**Text excerpt:**
There’s a bubbling going on in my soul again lately. It tingles of that central, urgent need I’m carrying to keep on giving a voice to the voiceless. To give in to that indignation that rises up within me against the hidden and the shadowy side of infertility.  To put it back in its place rather than have it creeping around after me and other women similar to me, like a looming dark elephant in the room.

I need to shine a light on the shame and the guilt that keep couples who are going through infertility silent and locked in a false, fearful sense of who they think they are in the eyes of others.  Shame and guilt are not entitled to a place here.

My veins pulse with a passion to see women on emotional and spiritual lockdown freed from their pain and soaring on the currents of what they’re living through not knocked to the ground again.

I know that for some women infertility is simply too raw to talk about beyond a very, very tiny circle. Friends don’t understand. Family try and say the right thing but usually say the wrong thing. There’s no room in the busyness of life to unpack this stuff.  Everyone else is struggling with their own problems.  The thought of admitting to anyone of having help to fulfill such a natural, hard-wired female function is humiliating, pride-bashing, identity-wrecking kind of stuff.  The emotional journey to just be ok and in this is exhausting.  It can be a battle to admit to oneself, share with one’s partner and pray about, let alone release to the outside world.

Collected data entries
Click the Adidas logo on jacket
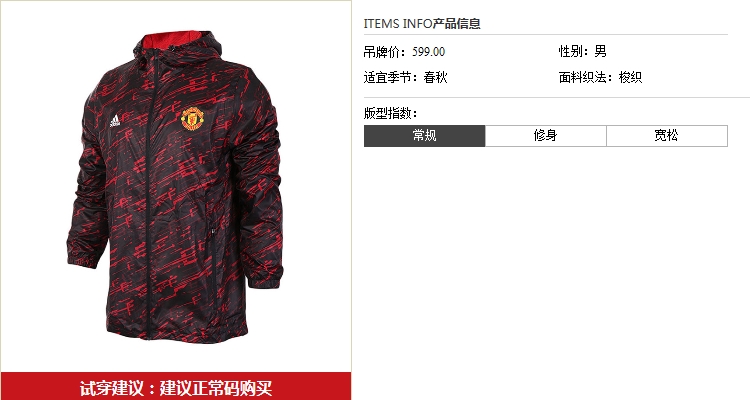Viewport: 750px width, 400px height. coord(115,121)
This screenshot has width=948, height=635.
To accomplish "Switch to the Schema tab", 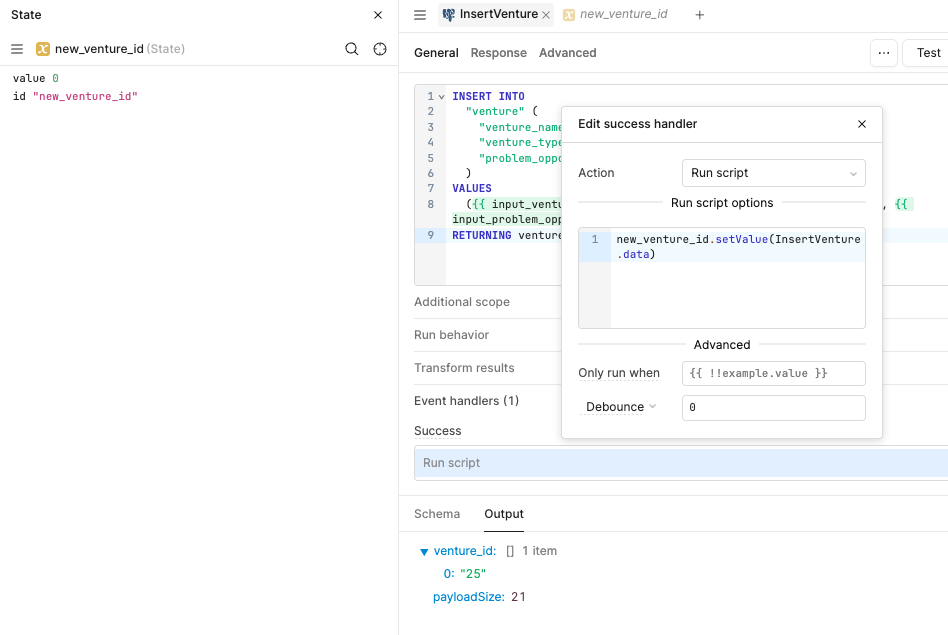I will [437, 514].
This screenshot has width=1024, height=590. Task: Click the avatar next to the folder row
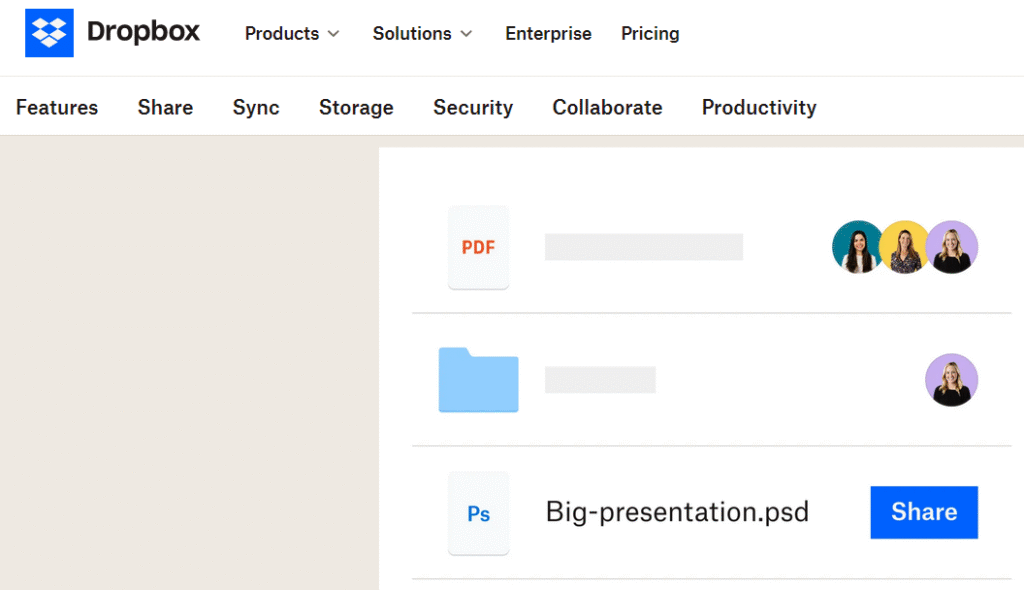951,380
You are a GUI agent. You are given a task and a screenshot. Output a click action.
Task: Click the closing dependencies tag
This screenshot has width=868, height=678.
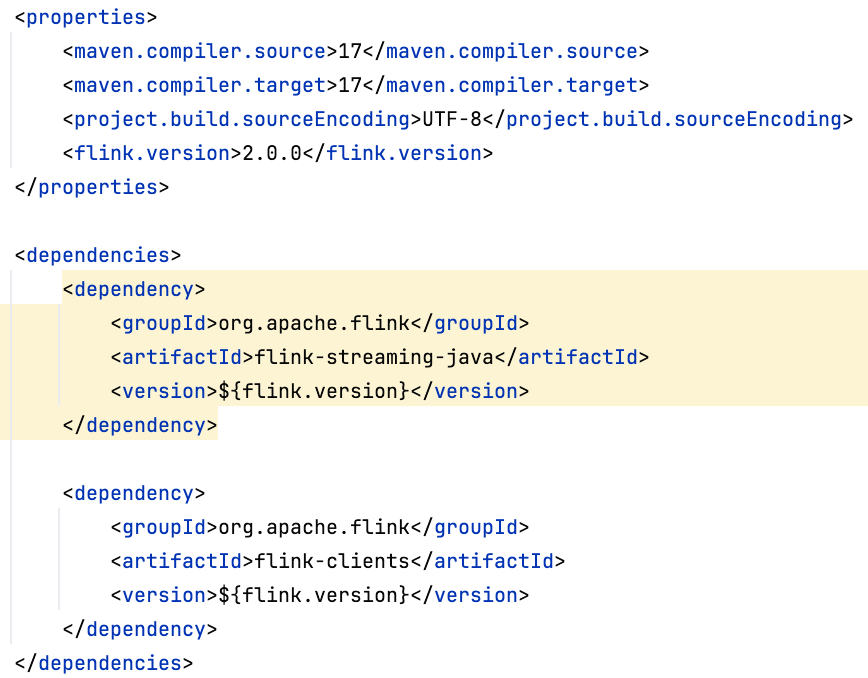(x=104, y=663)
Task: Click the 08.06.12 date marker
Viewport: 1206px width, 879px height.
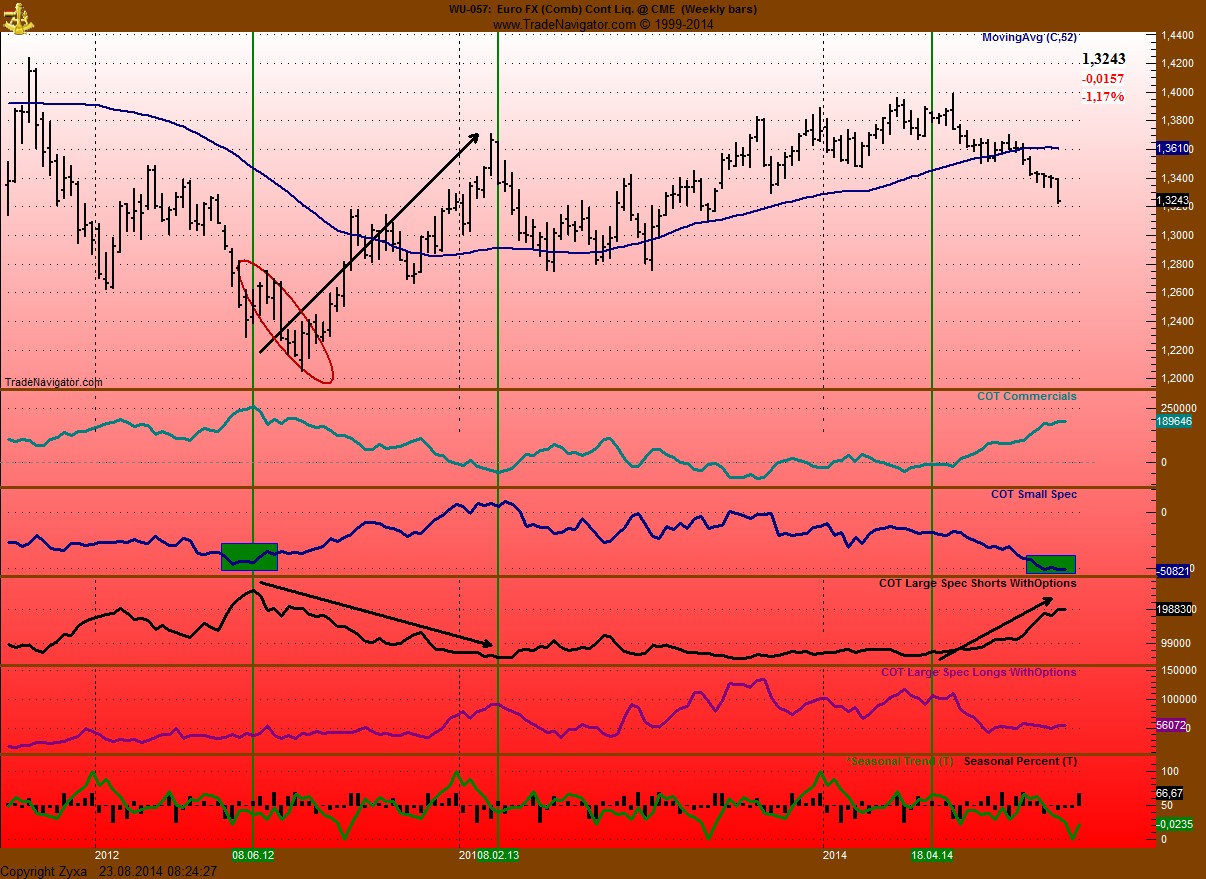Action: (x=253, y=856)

...

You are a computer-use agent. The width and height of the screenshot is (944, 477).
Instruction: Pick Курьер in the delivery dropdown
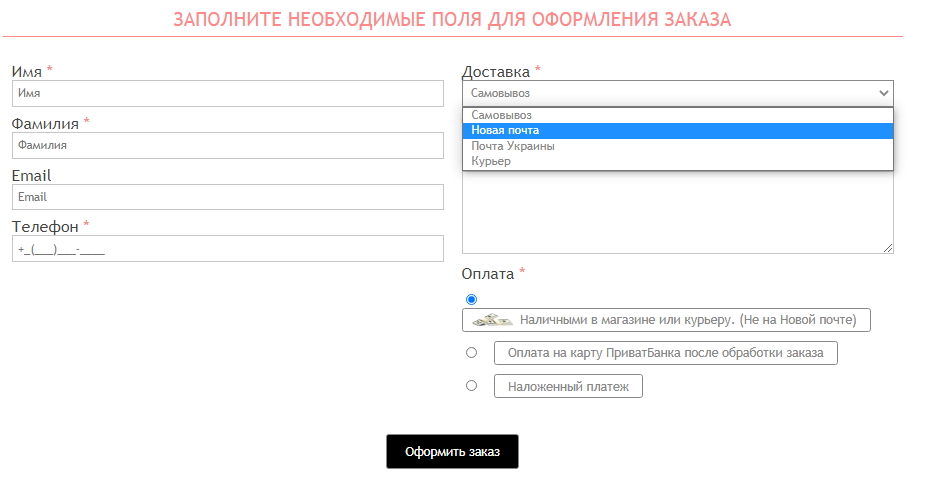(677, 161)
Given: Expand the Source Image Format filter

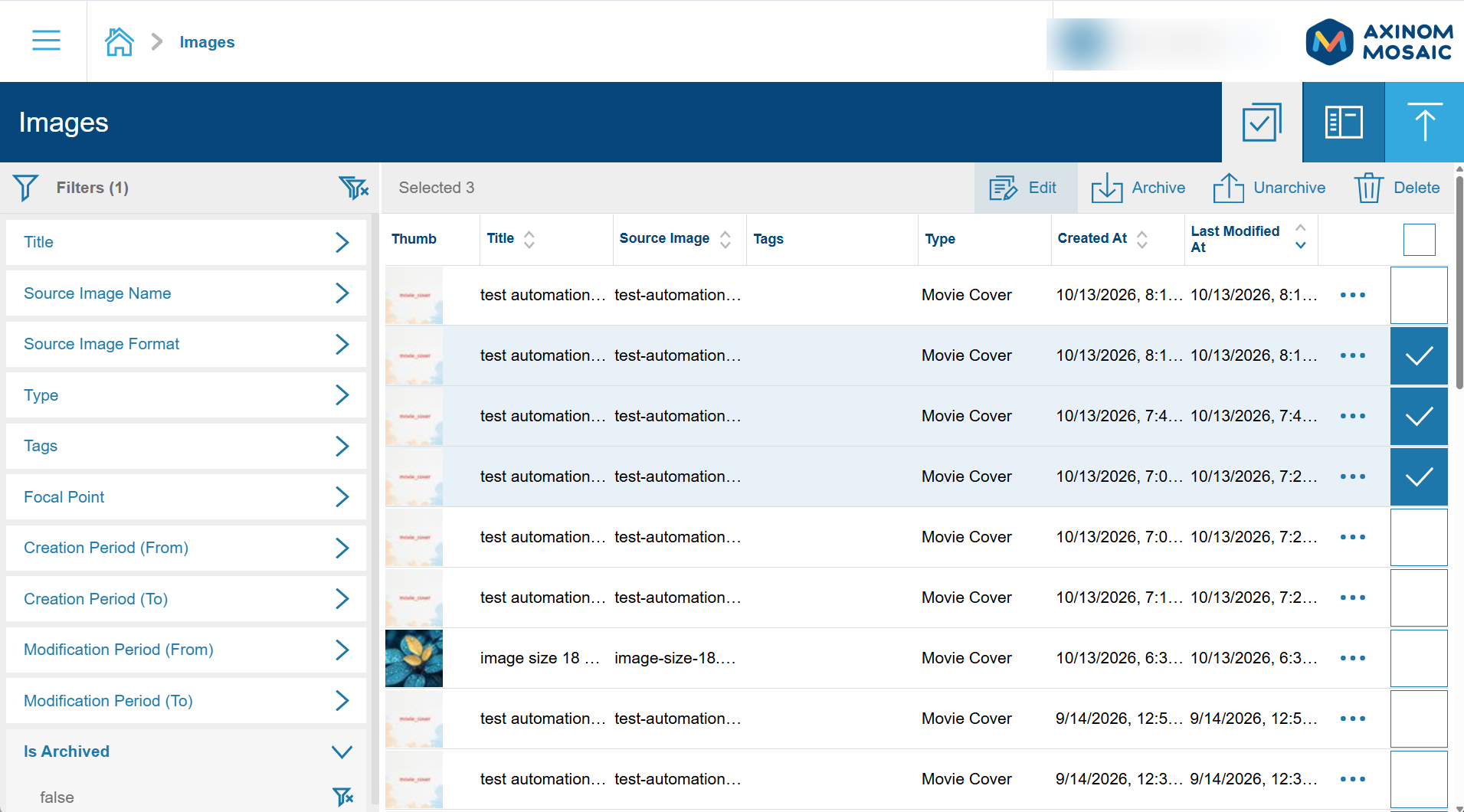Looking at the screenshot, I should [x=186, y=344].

**Apply what you read:**
1) Translate this sentence from the passage on infertility into Spanish: "Shame and guilt are not entitled to a place here."
2) Reproduce word for word the portion of the passage on infertility that opens with the words "My veins pulse" and closes with "the outside world.".

**Outputs for the tasks:**
1) La vergüenza y la culpa no tienen derecho a un lugar aquí.

2)
My veins pulse with a passion to see women on emotional and spiritual lockdown freed from their pain and soaring on the currents of what they’re living through not knocked to the ground again.

I know that for some women infertility is simply too raw to talk about beyond a very, very tiny circle. Friends don’t understand. Family try and say the right thing but usually say the wrong thing. There’s no room in the busyness of life to unpack this stuff.  Everyone else is struggling with their own problems.  The thought of admitting to anyone of having help to fulfill such a natural, hard-wired female function is humiliating, pride-bashing, identity-wrecking kind of stuff.  The emotional journey to just be ok and in this is exhausting.  It can be a battle to admit to oneself, share with one’s partner and pray about, let alone release to the outside world.